INSTRUCTION: Rewrite the rows from the line containing "Image resolution: width=1568 pixels, height=762" through the line containing "will click(360, 129)." as a JSON list of strings, one string per line, skipping blank lines.

Part of a data file:
******

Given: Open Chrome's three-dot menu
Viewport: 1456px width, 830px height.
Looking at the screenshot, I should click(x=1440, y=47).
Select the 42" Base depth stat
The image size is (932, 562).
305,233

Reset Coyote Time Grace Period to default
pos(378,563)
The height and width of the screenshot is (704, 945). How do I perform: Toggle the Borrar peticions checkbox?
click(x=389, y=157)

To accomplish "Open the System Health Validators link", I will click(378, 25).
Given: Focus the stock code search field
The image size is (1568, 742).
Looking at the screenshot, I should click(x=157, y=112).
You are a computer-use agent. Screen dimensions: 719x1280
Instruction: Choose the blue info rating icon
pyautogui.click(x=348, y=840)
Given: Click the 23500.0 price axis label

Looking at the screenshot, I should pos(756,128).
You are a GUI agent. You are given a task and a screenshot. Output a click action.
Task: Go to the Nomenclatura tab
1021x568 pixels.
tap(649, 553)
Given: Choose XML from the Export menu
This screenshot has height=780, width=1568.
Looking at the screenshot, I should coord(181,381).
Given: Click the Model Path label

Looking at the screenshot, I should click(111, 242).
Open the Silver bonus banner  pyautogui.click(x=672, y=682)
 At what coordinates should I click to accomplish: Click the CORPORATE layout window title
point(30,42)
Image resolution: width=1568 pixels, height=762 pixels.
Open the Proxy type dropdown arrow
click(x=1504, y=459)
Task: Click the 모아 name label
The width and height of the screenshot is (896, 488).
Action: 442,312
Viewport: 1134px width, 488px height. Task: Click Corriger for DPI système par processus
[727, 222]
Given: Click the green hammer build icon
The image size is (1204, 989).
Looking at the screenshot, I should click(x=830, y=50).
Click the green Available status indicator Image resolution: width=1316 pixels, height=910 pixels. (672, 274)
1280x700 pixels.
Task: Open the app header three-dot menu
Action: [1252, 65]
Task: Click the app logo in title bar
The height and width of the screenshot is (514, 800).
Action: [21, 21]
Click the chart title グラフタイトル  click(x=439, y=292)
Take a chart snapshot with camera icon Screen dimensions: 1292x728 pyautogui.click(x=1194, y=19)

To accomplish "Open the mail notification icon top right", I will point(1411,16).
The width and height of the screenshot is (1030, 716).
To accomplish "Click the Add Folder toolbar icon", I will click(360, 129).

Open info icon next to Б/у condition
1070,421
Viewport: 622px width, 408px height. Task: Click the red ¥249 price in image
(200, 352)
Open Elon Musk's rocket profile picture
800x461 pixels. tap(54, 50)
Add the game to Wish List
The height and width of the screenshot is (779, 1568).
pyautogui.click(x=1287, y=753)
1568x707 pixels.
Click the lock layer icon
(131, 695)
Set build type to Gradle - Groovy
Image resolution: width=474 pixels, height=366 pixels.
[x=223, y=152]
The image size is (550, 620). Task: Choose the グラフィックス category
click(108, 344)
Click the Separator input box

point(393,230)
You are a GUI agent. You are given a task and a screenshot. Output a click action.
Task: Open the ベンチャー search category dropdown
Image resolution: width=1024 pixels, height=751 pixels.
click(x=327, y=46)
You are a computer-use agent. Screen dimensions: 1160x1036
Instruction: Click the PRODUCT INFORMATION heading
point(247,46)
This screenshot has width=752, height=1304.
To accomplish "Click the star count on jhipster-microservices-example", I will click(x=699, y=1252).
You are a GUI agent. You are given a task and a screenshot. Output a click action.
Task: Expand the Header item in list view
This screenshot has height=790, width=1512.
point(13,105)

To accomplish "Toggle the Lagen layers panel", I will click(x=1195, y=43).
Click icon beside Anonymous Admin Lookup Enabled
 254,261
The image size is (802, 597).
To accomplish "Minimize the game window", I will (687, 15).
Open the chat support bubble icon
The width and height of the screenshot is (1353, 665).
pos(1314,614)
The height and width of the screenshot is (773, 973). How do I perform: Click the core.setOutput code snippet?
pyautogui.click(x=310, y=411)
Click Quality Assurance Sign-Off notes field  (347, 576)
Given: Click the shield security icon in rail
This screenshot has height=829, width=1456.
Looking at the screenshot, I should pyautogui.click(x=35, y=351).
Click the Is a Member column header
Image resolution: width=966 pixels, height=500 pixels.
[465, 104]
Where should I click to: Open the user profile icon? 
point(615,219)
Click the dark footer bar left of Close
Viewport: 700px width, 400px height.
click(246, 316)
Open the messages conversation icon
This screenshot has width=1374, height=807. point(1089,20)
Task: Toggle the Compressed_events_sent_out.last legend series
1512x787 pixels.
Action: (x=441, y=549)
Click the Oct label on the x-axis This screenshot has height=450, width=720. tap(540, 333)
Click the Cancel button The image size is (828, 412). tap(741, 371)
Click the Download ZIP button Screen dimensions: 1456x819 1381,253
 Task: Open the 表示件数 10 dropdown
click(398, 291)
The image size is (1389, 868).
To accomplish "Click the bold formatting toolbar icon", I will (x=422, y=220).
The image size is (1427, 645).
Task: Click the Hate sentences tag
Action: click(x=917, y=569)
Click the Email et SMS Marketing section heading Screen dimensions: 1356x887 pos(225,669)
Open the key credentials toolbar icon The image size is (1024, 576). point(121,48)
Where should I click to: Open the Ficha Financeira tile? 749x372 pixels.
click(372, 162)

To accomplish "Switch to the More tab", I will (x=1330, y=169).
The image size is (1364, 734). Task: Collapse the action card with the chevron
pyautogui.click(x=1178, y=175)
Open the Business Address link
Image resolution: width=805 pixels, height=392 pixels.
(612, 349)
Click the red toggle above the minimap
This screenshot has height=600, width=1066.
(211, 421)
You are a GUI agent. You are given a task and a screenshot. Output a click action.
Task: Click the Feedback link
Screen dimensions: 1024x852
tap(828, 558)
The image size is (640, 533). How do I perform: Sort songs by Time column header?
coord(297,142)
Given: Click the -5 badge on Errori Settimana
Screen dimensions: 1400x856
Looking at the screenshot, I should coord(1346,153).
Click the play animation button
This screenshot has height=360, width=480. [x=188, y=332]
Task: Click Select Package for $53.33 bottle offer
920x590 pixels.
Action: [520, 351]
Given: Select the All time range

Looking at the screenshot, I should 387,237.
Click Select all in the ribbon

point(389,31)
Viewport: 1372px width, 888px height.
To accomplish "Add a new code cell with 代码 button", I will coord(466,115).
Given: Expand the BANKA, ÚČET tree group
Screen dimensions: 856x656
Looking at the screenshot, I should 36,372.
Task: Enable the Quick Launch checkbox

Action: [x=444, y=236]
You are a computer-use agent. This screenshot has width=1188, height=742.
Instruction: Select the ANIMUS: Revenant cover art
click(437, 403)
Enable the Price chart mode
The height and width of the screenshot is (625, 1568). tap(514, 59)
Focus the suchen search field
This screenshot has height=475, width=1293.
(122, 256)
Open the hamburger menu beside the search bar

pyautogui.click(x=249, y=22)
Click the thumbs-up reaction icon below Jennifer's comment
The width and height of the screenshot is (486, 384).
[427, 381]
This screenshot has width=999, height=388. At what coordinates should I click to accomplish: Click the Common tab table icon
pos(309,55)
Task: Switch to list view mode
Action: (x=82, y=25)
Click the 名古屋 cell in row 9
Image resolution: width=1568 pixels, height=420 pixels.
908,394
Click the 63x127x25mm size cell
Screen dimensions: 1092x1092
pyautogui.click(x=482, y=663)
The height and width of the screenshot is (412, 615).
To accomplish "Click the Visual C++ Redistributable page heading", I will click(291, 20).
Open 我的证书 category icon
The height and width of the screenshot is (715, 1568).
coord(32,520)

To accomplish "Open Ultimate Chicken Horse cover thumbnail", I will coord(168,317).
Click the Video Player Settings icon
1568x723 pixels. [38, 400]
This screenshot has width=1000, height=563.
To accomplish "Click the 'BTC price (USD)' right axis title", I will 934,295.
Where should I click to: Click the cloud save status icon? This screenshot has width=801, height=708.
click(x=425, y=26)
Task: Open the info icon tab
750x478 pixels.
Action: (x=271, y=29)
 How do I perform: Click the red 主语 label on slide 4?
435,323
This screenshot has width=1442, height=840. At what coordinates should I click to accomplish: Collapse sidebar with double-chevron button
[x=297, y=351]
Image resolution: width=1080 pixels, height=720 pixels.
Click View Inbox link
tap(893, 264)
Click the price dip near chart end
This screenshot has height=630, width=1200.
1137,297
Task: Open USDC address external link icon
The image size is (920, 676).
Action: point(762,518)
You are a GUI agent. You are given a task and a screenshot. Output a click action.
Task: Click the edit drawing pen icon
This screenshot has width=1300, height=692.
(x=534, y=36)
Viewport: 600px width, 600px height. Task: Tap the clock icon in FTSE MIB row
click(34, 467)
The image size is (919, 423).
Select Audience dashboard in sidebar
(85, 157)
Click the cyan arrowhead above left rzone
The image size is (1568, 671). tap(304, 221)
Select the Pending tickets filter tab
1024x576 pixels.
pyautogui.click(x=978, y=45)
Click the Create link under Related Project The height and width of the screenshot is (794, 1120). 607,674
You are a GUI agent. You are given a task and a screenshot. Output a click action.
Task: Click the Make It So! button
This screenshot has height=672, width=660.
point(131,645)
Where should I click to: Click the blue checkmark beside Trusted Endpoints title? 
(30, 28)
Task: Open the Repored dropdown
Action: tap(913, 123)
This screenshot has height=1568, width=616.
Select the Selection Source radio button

******

FINAL RESULT:
[
  "Image resolution: width=1568 pixels, height=762 pixels.",
  "Open the Proxy type dropdown arrow",
  "click(x=1504, y=459)",
  "Task: Click the 모아 name label",
  "The width and height of the screenshot is (896, 488).",
  "Action: 442,312",
  "Viewport: 1134px width, 488px height. Task: Click Corriger for DPI système par processus",
  "[727, 222]",
  "Given: Click the green hammer build icon",
  "The image size is (1204, 989).",
  "Looking at the screenshot, I should click(x=830, y=50).",
  "Click the green Available status indicator Image resolution: width=1316 pixels, height=910 pixels. (672, 274)",
  "1280x700 pixels.",
  "Task: Open the app header three-dot menu",
  "Action: [1252, 65]",
  "Task: Click the app logo in title bar",
  "The height and width of the screenshot is (514, 800).",
  "Action: [21, 21]",
  "Click the chart title グラフタイトル  click(x=439, y=292)",
  "Take a chart snapshot with camera icon Screen dimensions: 1292x728 pyautogui.click(x=1194, y=19)",
  "To accomplish \"Open the mail notification icon top right\", I will point(1411,16).",
  "The width and height of the screenshot is (1030, 716).",
  "To accomplish \"Click the Add Folder toolbar icon\", I will click(360, 129)."
]